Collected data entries
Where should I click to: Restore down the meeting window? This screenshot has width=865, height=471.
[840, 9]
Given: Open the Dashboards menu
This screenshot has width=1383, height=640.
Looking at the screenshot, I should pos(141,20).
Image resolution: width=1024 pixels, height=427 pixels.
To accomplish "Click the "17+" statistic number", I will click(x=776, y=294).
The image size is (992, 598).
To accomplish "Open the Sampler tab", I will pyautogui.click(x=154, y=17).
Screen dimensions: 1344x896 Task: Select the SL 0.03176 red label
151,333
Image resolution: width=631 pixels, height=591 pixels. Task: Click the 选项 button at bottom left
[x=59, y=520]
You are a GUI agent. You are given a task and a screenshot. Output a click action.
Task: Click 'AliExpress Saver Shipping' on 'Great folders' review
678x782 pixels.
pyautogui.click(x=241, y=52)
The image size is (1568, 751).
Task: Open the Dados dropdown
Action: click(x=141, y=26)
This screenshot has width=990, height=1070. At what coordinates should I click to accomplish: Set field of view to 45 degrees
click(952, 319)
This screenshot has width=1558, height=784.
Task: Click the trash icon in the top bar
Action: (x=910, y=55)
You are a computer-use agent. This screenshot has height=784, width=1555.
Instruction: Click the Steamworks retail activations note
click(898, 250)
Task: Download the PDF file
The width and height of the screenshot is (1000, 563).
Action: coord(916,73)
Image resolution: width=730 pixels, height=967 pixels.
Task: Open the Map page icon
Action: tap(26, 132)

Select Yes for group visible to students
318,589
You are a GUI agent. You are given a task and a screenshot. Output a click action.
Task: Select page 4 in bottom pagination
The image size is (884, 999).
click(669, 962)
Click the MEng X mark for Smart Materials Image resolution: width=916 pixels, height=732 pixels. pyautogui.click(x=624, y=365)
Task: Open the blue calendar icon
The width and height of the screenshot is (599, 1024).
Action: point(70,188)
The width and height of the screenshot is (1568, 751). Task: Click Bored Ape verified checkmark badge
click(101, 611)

• TASK REQUIREMENTS: Word for word, give back all of the records.

• THE ANSWER:
Where should I click to: Restore down the meeting window? This screenshot has width=865, height=471.
[840, 9]
Given: Open the Dashboards menu
This screenshot has width=1383, height=640.
Looking at the screenshot, I should pos(141,20).
Image resolution: width=1024 pixels, height=427 pixels.
To accomplish "Click the "17+" statistic number", I will click(x=776, y=294).
The image size is (992, 598).
To accomplish "Open the Sampler tab", I will pyautogui.click(x=154, y=17).
Screen dimensions: 1344x896 Task: Select the SL 0.03176 red label
151,333
Image resolution: width=631 pixels, height=591 pixels. Task: Click the 选项 button at bottom left
[x=59, y=520]
You are a GUI agent. You are given a task and a screenshot. Output a click action.
Task: Click 'AliExpress Saver Shipping' on 'Great folders' review
678x782 pixels.
pyautogui.click(x=241, y=52)
The image size is (1568, 751).
Task: Open the Dados dropdown
Action: click(x=141, y=26)
This screenshot has width=990, height=1070. At what coordinates should I click to accomplish: Set field of view to 45 degrees
click(952, 319)
This screenshot has width=1558, height=784.
Task: Click the trash icon in the top bar
Action: (x=910, y=55)
You are a computer-use agent. This screenshot has height=784, width=1555.
Instruction: Click the Steamworks retail activations note
click(898, 250)
Task: Download the PDF file
The width and height of the screenshot is (1000, 563).
Action: coord(916,73)
Image resolution: width=730 pixels, height=967 pixels.
Task: Open the Map page icon
Action: tap(26, 132)

Select Yes for group visible to students
318,589
You are a GUI agent. You are given a task and a screenshot. Output a click action.
Task: Select page 4 in bottom pagination
The image size is (884, 999).
click(669, 962)
Click the MEng X mark for Smart Materials Image resolution: width=916 pixels, height=732 pixels. pyautogui.click(x=624, y=365)
Task: Open the blue calendar icon
The width and height of the screenshot is (599, 1024).
Action: point(70,188)
The width and height of the screenshot is (1568, 751). Task: Click Bored Ape verified checkmark badge
click(101, 611)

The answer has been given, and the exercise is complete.